Data for this task:
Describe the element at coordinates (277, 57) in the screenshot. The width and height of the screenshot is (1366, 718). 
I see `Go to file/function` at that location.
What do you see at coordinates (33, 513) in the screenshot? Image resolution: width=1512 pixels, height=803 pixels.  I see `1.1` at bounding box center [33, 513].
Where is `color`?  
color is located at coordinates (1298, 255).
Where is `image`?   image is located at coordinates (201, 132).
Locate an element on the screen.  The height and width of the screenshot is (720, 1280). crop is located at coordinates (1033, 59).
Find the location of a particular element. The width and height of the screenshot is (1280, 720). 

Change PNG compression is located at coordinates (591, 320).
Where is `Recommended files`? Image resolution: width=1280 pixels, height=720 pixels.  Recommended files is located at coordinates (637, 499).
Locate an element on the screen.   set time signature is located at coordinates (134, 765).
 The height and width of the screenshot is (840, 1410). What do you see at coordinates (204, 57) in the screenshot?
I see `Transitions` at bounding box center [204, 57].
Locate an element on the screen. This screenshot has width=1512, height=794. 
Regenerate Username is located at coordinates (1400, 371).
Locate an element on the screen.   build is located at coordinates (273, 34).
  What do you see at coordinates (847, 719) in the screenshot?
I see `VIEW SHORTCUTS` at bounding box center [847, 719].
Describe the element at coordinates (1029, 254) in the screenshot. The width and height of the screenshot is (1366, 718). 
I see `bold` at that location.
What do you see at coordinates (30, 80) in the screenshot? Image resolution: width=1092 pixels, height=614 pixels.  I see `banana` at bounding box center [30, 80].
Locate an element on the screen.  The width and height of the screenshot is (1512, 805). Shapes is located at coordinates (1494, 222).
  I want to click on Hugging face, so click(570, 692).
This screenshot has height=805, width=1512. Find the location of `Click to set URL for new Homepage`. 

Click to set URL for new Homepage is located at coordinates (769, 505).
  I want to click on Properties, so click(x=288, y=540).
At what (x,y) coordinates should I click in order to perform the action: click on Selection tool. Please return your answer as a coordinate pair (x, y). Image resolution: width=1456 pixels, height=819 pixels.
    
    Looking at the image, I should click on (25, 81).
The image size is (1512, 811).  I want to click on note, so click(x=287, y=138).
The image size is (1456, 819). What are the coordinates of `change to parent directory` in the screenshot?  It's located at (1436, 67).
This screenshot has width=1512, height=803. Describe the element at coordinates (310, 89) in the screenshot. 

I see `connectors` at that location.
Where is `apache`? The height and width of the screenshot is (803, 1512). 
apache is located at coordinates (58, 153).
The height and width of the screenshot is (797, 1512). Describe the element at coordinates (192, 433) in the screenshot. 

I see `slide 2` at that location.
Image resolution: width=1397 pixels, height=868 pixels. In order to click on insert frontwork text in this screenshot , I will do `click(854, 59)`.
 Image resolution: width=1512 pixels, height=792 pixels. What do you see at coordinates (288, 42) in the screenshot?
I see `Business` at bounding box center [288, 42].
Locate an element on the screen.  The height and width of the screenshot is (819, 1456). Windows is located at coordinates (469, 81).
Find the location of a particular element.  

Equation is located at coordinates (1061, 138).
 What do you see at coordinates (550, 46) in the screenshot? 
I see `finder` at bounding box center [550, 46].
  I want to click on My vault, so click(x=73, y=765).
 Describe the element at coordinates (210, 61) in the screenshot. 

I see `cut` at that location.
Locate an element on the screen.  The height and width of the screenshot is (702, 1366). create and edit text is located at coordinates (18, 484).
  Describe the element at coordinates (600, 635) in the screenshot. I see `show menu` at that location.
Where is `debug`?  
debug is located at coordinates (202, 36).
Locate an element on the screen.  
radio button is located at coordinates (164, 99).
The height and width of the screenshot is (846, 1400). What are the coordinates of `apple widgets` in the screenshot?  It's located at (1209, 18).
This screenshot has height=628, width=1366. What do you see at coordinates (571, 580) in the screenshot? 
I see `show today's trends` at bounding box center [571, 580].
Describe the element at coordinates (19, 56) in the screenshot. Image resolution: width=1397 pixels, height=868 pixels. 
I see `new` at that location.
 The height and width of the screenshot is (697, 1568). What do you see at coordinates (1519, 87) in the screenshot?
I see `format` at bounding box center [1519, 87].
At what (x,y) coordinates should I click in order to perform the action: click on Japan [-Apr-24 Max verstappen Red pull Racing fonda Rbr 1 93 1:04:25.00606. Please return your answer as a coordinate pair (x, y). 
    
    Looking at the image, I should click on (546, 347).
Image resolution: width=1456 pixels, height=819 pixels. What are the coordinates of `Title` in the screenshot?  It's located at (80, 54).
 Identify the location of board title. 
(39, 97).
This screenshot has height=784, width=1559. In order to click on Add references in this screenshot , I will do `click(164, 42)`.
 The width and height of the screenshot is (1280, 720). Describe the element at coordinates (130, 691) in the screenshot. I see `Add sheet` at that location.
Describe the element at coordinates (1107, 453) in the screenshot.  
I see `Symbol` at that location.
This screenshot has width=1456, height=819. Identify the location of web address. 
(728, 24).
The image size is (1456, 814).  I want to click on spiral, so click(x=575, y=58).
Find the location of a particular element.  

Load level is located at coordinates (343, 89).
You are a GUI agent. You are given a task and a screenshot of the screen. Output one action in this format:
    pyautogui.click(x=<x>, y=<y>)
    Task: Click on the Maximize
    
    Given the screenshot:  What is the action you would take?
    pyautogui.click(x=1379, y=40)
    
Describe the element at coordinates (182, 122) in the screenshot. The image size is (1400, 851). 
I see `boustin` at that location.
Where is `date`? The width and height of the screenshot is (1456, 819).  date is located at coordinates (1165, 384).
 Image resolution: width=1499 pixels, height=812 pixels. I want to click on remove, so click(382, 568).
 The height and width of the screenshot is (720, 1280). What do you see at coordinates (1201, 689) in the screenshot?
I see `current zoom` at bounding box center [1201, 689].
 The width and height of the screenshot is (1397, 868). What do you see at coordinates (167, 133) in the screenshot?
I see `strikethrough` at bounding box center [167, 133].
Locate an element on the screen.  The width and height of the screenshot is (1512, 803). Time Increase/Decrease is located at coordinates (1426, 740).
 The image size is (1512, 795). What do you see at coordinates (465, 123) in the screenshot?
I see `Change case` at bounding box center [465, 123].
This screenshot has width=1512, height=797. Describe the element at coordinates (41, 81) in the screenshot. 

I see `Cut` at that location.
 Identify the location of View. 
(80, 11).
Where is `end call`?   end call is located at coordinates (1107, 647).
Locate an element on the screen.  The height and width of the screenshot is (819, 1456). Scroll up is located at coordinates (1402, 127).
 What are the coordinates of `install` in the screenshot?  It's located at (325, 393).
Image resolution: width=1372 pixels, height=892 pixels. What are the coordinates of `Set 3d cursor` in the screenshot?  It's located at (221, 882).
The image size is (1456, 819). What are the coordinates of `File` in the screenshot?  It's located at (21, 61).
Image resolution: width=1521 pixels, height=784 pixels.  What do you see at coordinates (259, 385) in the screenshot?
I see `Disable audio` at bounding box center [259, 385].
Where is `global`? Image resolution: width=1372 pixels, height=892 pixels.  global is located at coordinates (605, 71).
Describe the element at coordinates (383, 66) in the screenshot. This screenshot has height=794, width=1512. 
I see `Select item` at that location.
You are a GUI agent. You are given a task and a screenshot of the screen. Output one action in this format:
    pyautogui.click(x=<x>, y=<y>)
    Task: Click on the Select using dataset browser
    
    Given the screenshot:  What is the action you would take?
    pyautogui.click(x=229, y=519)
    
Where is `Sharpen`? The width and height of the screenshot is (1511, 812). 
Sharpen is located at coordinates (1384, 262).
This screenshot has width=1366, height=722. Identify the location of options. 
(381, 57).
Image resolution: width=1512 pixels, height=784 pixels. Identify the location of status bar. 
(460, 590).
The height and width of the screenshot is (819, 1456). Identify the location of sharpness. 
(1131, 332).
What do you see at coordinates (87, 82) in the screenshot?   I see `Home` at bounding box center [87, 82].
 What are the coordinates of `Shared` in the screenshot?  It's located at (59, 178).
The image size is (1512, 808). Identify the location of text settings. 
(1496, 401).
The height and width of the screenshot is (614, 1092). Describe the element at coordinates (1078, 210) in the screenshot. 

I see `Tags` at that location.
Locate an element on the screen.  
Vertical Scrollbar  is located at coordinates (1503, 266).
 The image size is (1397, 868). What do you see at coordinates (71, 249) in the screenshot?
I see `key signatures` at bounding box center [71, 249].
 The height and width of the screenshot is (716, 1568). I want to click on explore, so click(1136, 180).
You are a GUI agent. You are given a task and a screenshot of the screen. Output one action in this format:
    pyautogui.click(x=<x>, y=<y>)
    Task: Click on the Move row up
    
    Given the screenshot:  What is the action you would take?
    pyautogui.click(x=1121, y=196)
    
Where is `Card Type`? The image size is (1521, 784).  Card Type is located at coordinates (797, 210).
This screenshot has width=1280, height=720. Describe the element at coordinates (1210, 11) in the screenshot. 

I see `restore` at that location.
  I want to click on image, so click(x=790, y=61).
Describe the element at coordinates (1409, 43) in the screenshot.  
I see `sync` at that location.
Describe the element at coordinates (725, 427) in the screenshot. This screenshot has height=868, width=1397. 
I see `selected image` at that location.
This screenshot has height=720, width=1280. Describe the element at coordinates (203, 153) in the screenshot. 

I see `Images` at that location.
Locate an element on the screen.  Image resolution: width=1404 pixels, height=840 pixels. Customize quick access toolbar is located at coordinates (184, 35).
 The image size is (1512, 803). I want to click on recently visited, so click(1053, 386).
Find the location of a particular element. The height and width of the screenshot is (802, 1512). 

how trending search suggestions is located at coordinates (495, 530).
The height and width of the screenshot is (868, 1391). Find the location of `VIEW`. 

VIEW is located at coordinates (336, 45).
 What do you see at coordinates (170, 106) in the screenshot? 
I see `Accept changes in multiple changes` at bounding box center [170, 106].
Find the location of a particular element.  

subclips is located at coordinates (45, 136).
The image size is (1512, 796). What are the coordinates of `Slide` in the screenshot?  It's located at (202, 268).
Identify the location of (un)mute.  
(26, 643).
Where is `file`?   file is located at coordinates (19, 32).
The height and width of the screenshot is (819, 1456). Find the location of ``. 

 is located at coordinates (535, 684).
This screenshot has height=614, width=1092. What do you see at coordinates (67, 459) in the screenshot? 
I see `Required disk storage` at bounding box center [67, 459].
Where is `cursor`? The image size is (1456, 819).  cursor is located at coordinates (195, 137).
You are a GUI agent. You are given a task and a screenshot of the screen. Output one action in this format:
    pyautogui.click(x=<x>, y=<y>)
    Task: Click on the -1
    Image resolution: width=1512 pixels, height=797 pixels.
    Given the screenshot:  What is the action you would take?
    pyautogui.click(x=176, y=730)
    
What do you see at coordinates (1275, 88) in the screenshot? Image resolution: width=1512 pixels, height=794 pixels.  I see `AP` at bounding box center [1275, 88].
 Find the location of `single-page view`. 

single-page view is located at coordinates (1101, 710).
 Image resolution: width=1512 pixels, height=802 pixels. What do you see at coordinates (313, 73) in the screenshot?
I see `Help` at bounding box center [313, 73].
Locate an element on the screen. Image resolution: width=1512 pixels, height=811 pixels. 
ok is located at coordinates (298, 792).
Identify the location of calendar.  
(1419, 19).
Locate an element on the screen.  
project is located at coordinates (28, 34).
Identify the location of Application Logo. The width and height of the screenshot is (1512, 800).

Exercise brief:
Return every line from the items above that contains the word "will".

Response below:
Image resolution: width=1397 pixels, height=868 pixels. In order to click on insert frontwork text in this screenshot , I will do `click(854, 59)`.
This screenshot has height=784, width=1559. In order to click on Add references in this screenshot , I will do `click(164, 42)`.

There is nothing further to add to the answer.